Text segment
CHICAGO—Despite continuing technical advances and increased use of CT in clinical practice, the diagnostic yield of CT exams has actually decreased over the past decade, according to research conducted at Massachusetts General Hospital in Boston and presented this week at the 94th scientific assembly and annual meeting of the Radiological Society of North America (RSNA).

“The purpose of our study was to determine if the growth of CT use in clinical practice has been accompanied by a change in the diagnostic yield and recommendations in radiology reports,” said Pragya Dang, MBBS.

A Natural Language Processing program developed at the facility, Leximer, was used to analyze reports of all CT exams performed at the institution from 1996 to 2005.

“We determined finding and recommendation rates in reports of exams for different age groups, gender, single or multi-region exams, body regions scanned and number of CT exams performed,” she said. “The temporal trends for the recommendation and findings rates in the CT reports were also determined.”

In addition to univariate and bivariate statistics, analysis of covariance was performed to test the effect of patient and scan variables on findings and recommendation rates over time, Dang noted.

She reported that the group found there has been a significant growth in volume of CT exams (from 29,481 to 96,522 at the rate of 14 percent per year over the study period), which has far outpaced the increase in recommendation rates for further imaging studies in the radiologist’s report in these exams (13.6 percent to 19.6 percent, increasing by 0.5 percent per year).

“Over this time, the rate of findings in radiology reports changed from 79.5 percent to 75.4 percent, decreasing at a rate of 0.6 percent per year,” Dang said.

She noted that children had lower findings (65.5 percent) and recommendation rates (1.2 percent) than the adults’ findings (77.6 percent) and recommendation rates (18.3 percent). Finding rates were higher in patients with three or more CT exams (80.8 percent) than those who had single exams (72.9 percent). Recommendations for further imaging tests decreased in patients who had three or more CT exams, Dang reported.

The data

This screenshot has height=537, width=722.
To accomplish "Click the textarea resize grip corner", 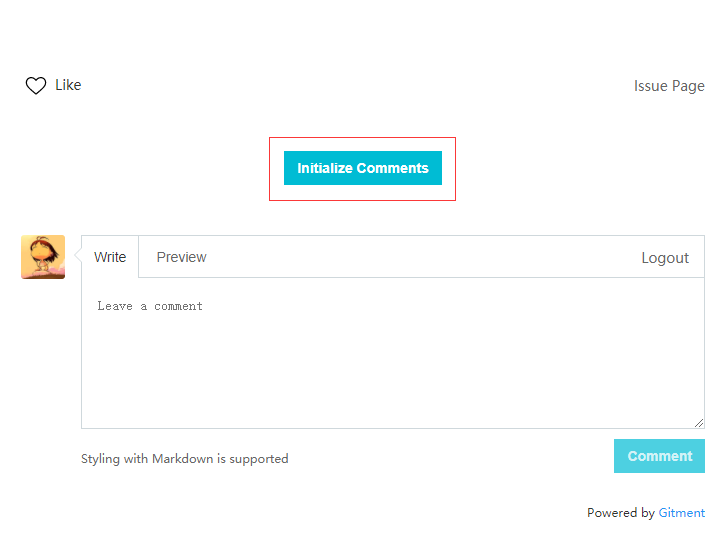I will 699,423.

What you will do
**1.** In the CT yield article, restate the passage starting with "She noted that" and going on through "exams, Dang reported.", replacing "children" with "pediatric patients".
**2.** According to the CT yield article, which program was used to analyze the CT exam reports?
**3.** List every category that the CT yield article says was used to determine finding and recommendation rates in the exam reports.
The data are not needed here.

Task-by-task solutions
**1.**
She noted that pediatric patients had lower findings (65.5 percent) and recommendation rates (1.2 percent) than the adults’ findings (77.6 percent) and recommendation rates (18.3 percent). Finding rates were higher in patients with three or more CT exams (80.8 percent) than those who had single exams (72.9 percent). Recommendations for further imaging tests decreased in patients who had three or more CT exams, Dang reported.

**2.** Leximer, a Natural Language Processing program developed at the facility.

**3.**
- Age groups
- Gender
- Single or multi-region exams
- Body regions scanned
- Number of CT exams performed